▸ **ZU BEARBEITENDE AUFLISTUNG**:
.....

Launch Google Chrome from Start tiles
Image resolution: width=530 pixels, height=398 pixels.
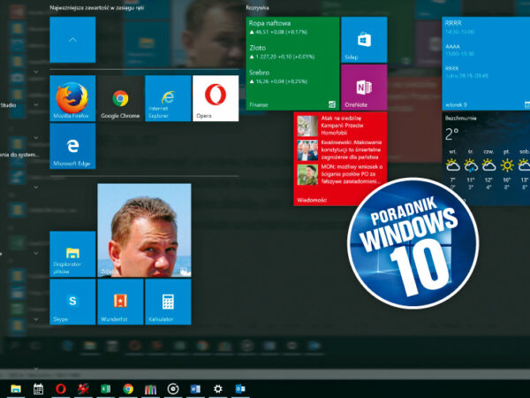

.....

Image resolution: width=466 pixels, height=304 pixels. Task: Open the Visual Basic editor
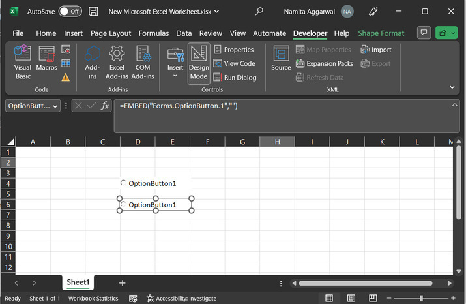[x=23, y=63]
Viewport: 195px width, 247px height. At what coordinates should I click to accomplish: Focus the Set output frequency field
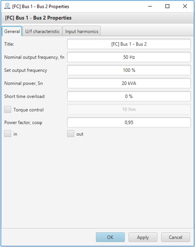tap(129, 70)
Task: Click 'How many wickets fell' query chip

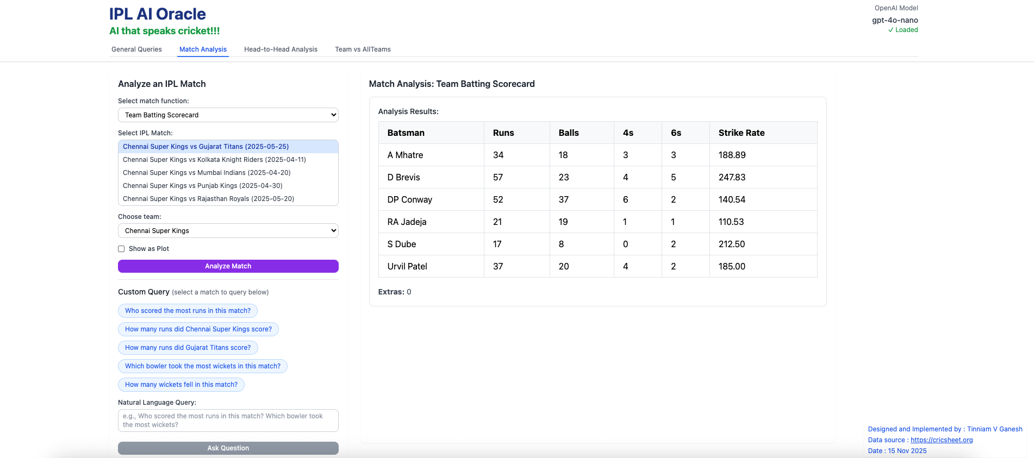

.....

▸ **ARBEITSANWEISUNG**: Welche Zeilen der Auflistung enthalten das Wort „pixels“? Sammle sie vollständig.

▸ **ERGEBNIS**:
Image resolution: width=530 pixels, height=398 pixels.
Image resolution: width=466 pixels, height=304 pixels. Task: Open the Visual Basic editor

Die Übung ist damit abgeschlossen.